#### Data shown:
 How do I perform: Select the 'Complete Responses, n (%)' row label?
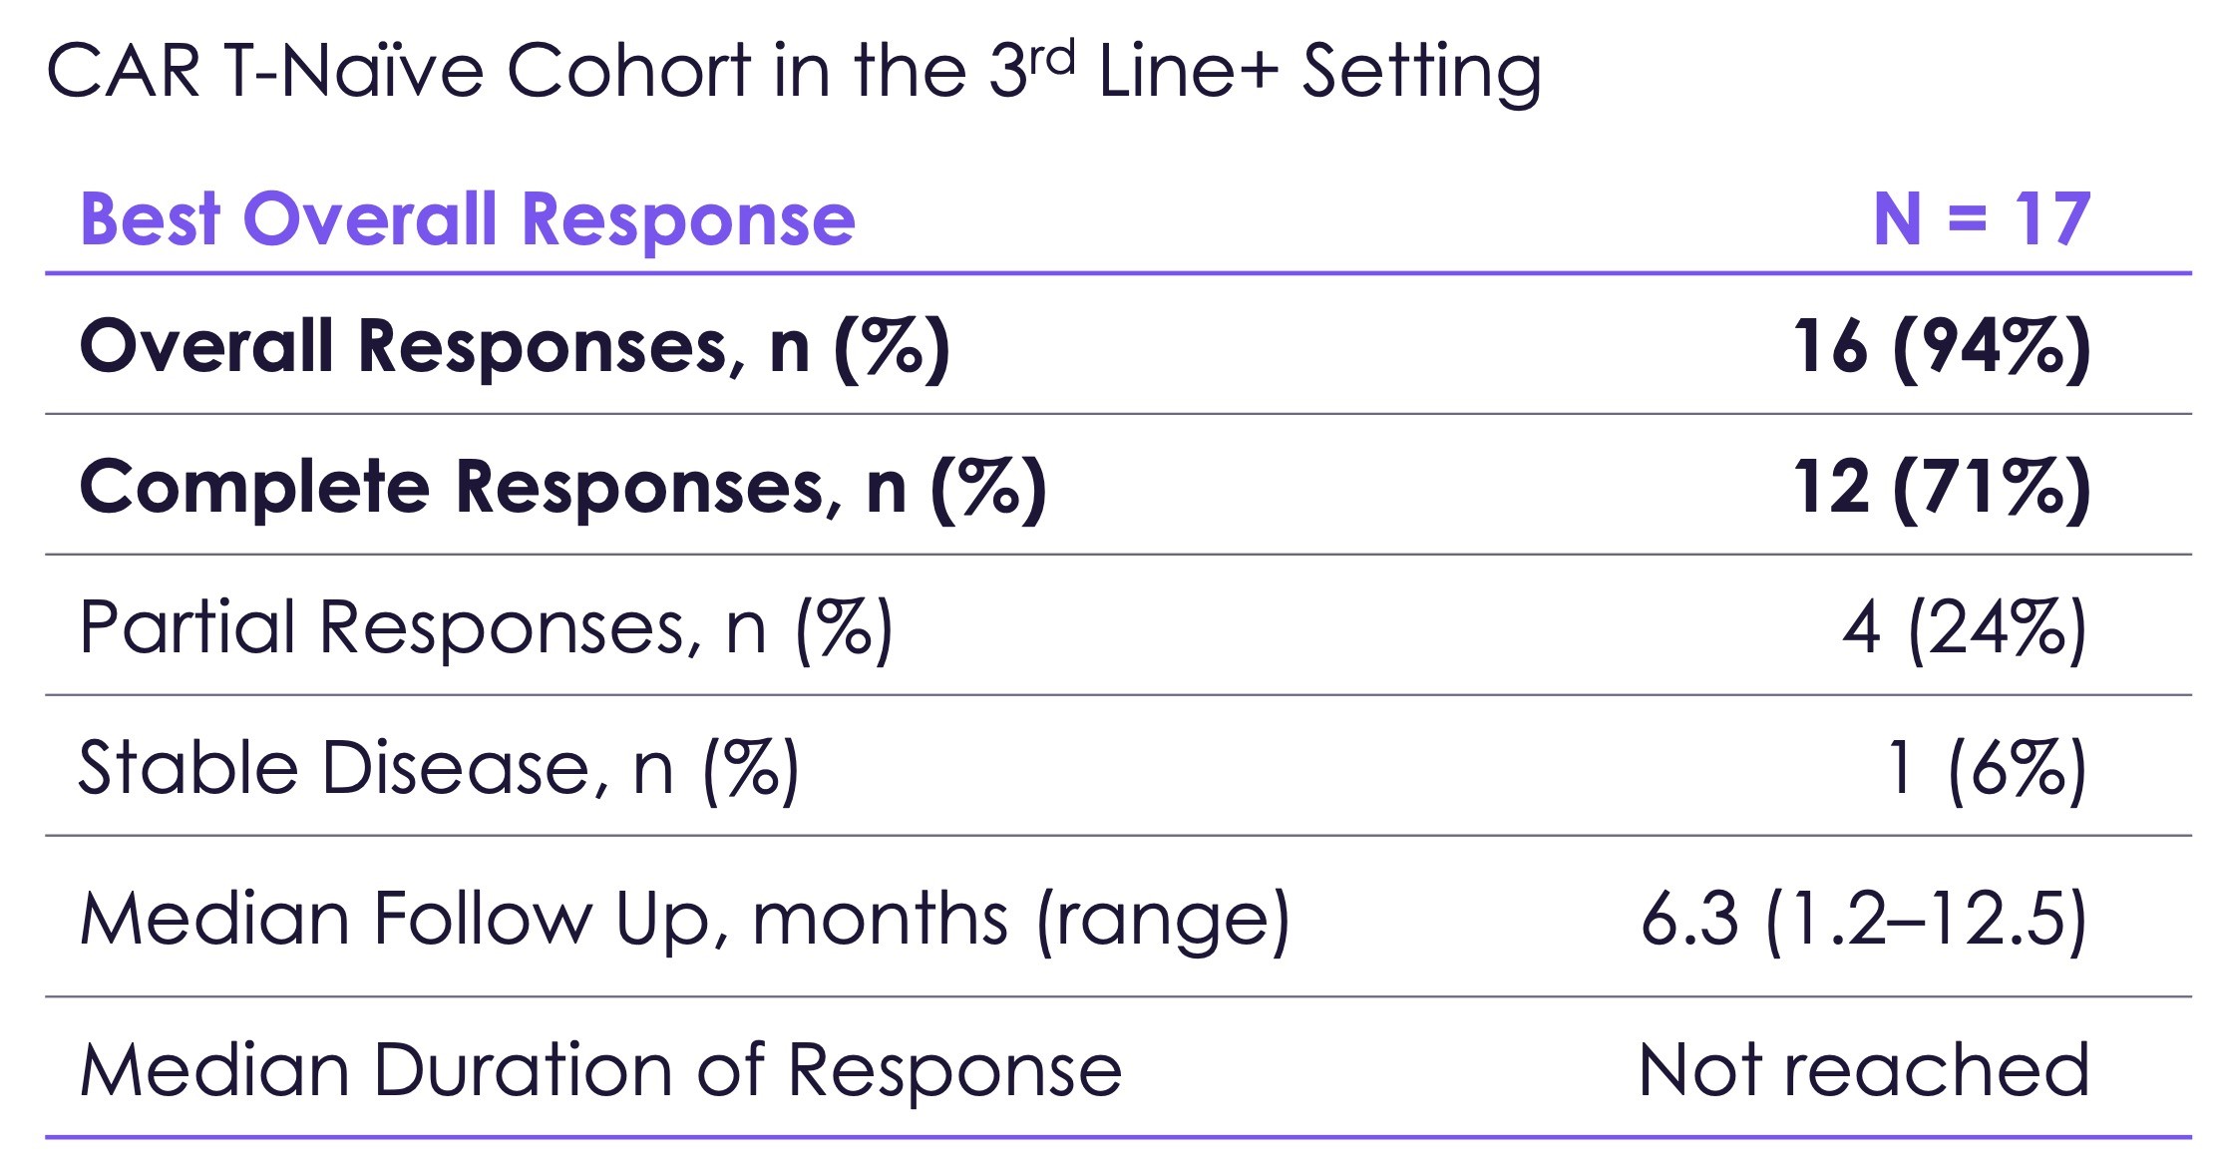(x=562, y=488)
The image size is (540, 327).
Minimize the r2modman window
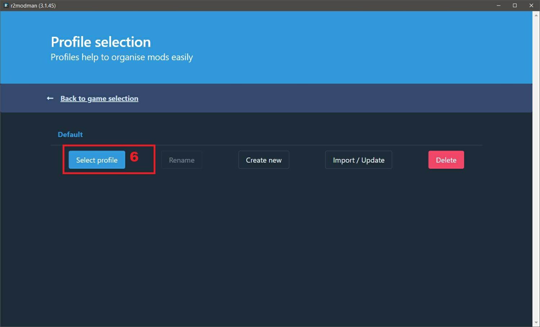499,5
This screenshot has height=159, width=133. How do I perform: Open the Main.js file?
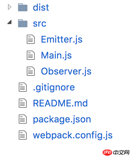56,56
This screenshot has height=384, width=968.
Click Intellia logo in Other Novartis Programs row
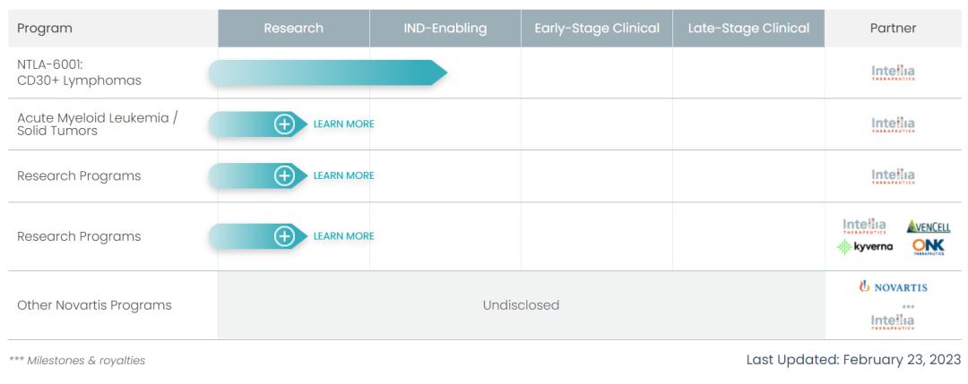click(893, 320)
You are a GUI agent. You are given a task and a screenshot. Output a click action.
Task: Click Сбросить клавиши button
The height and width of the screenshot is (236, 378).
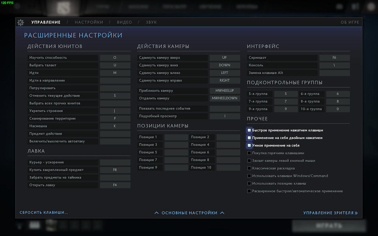(x=44, y=213)
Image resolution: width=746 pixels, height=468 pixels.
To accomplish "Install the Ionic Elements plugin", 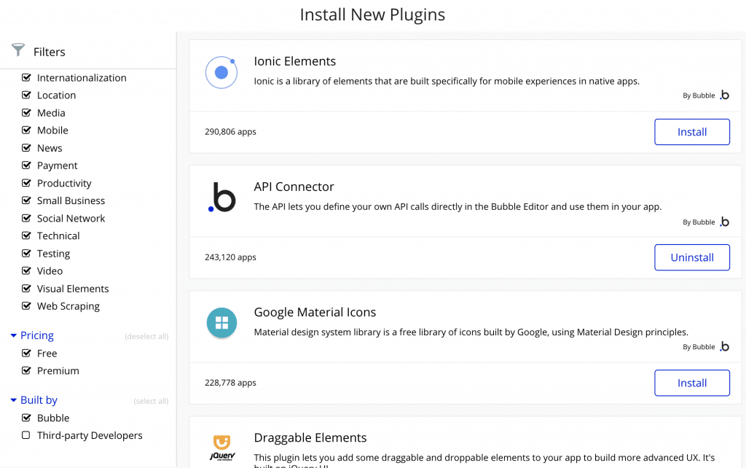I will point(691,132).
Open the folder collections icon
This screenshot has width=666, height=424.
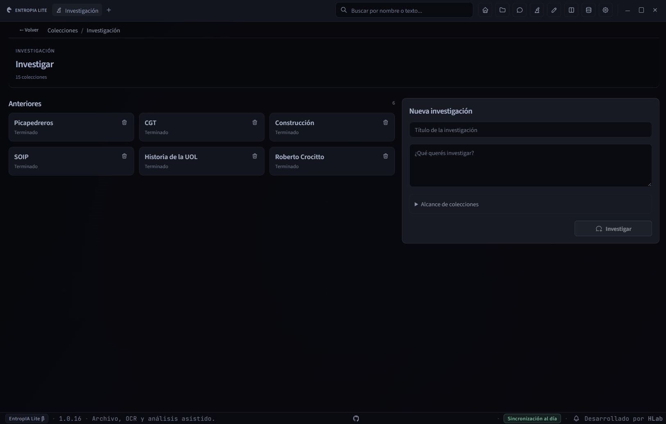[502, 10]
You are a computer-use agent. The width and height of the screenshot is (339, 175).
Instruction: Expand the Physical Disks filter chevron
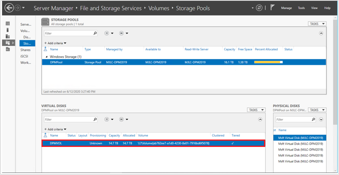pyautogui.click(x=322, y=120)
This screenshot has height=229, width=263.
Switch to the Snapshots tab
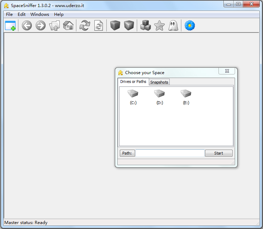click(159, 82)
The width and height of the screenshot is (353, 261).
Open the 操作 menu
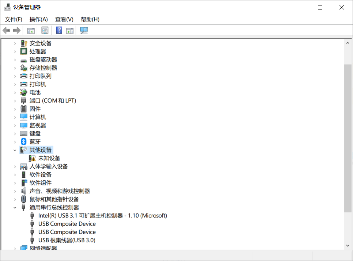[38, 19]
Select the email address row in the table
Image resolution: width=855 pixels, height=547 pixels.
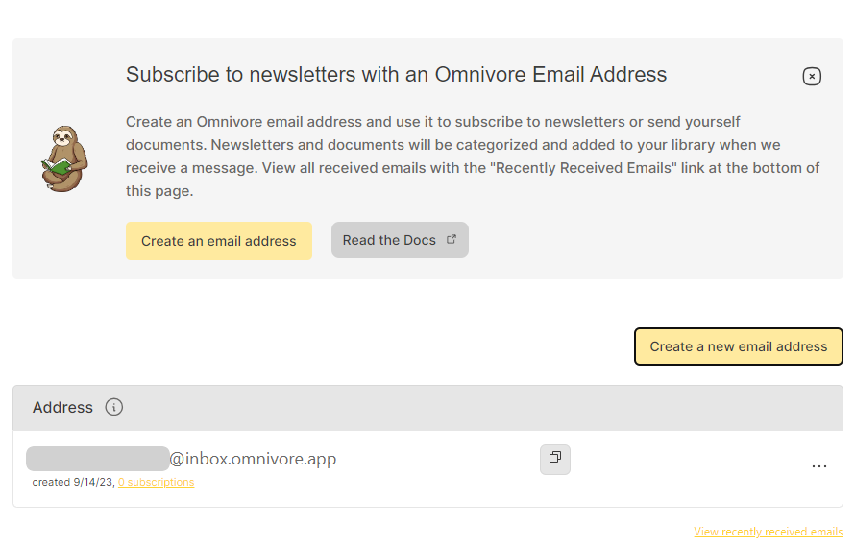428,468
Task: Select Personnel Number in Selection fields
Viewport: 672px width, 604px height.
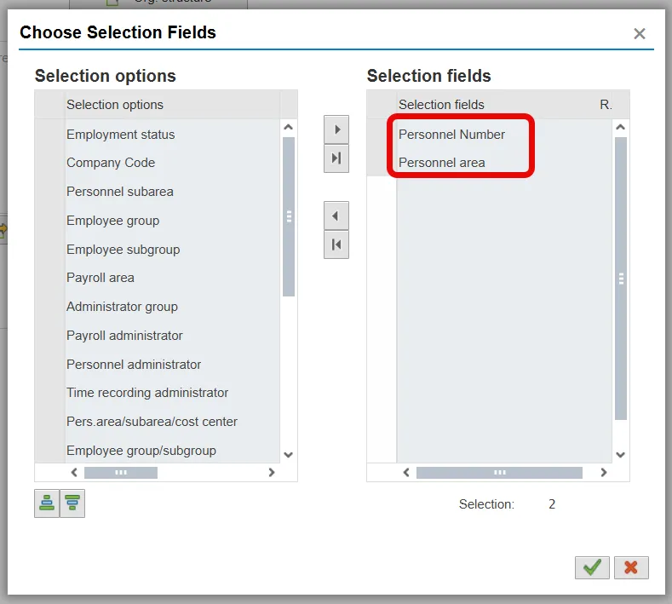Action: coord(451,135)
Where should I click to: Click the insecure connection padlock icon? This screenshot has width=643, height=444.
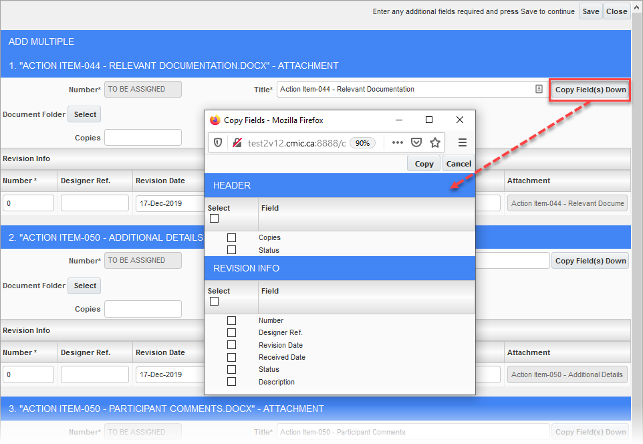pos(237,142)
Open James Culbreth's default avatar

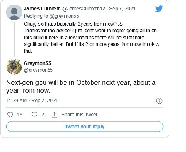tap(14, 12)
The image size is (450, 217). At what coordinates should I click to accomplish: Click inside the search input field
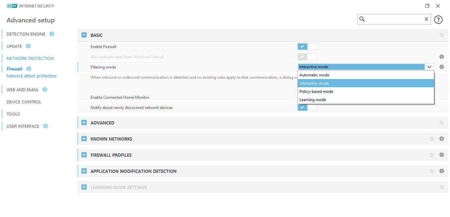[394, 19]
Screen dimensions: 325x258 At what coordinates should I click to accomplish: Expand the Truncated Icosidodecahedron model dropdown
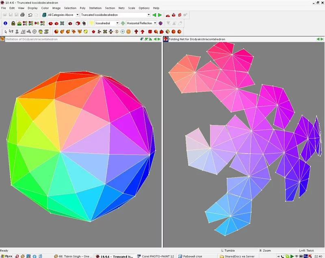(149, 15)
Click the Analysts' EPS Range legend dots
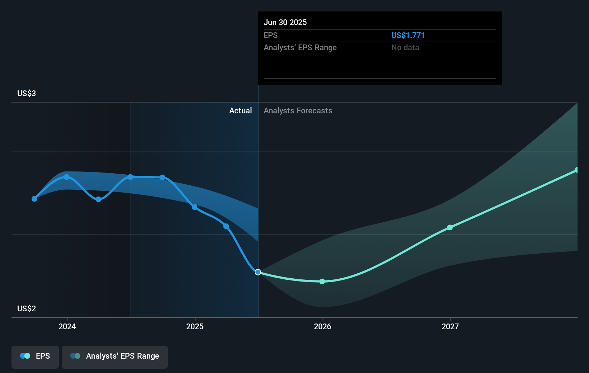 tap(75, 356)
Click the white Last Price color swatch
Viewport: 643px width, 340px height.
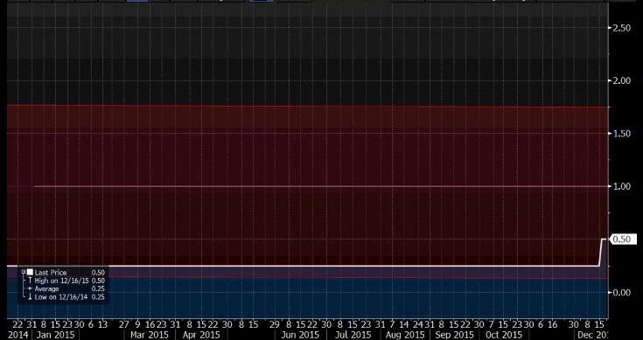[x=30, y=273]
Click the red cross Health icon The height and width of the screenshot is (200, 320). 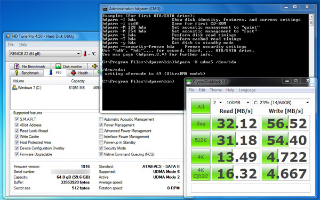(74, 73)
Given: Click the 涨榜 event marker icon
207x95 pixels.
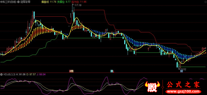Looking at the screenshot, I should 71,71.
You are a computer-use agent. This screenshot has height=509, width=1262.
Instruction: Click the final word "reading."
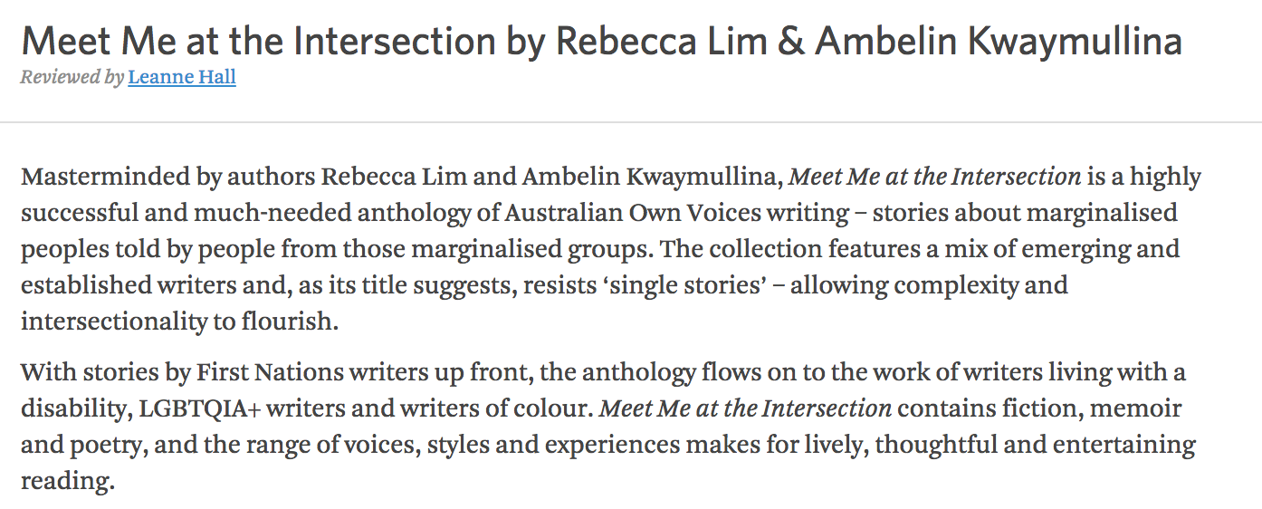coord(68,481)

#### Task statement:
Wherever a line in the data above holds "agent", copy that line.

#### Output for this exercise:
You are a GUI agent. You are given a task and a screenshot. Output a click action.
You are a computer-use agent. The width and height of the screenshot is (339, 175).
You are a computer-use agent. This screenshot has height=509, width=1262.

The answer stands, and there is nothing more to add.